Rigid Inflatable Boats (RIBs) are used on expedition cruises to take cruise passengers ashore or to explore places where larger ships can't maneuver. For the same reasons, they are popular for shore excursions like the RIB adventure I did with Hurtigruten in the Lofoten Islands of Norway.
RIB Lofoten Adventure from Hurtigruten Cruise
It was a fun day for those in our RIB, even though we did have some "normal" western Norway weather--rainy. However, The tour operator, RIB Lofoten, provided warm, water-resistant clothing, so nothing got wet except our faces.
The next photo shows me with the RIB gear on. After dressing in all the equipment, I was glad I didn't have to walk far to the boat since it was heavy.
Be Prepared - Wear Warm, Water-Resistant Clothing in RIB
RIB Lofoten provides these suits, along with gloves and googles to make the RIB ride more comfortable. It's a fast, exhilarating ride, but not too wild or scary. Each RIB has two, 300-horse-power engines, so even with ten people in the boat, they can zip along the water.
Waterfalls in the Trollfjorden
The RIB adventure took us into the magnificent Trollfjorden. It's a narrow offshoot of less than a mile long. The Trollfjorden is located off the west side of the scenic 15-mile-long Raftsundnet Strait in western Norway near Svolvær, and the Hurtigruten ships go into the fjord so their guests can see the many waterfalls. Since the entrance of the fjord is only about 100 yards across, it's an impressive feet for the coastal liners to go into the fjord, turn around and go back out.
Inside the Trollfjorden
The size of the towering cliffs of the Trollfjorden can be seen in this photo. Note the tiny RIB in front of this cliff on the right center of the photo.

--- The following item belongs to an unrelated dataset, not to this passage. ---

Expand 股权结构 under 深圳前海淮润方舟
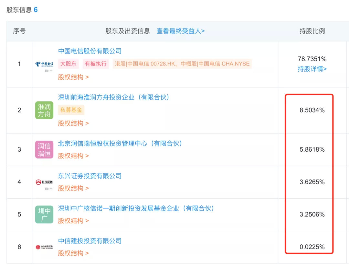Screen dimensions: 349x268 click(x=73, y=123)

Mountains Overlooking Trollfjorden in Norway
The mountains surrounding the Trollfjorden are over 3000 feet high and are snow-capped all year round.
Old Worker's Camp in the Trollfjorden
This small settlement sits at the end of the Trollfjorden, and we passed by it on our RIB excursion. It was built for hydroelectric workers and miners. In the summer of 2016, the Trollfjorden and Lofoten area was used as one of the locations for the Matt Damon movie, "Downsizing", which will be in theaters in December 2017. In this science fiction comedy, "downsizing" doesn't refer to organizational shrinkage, but to an experiment where people volunteer to be shrunk to four inches tall and start a new life. It should be interesting to see how the Trollfjorden fits into the plot.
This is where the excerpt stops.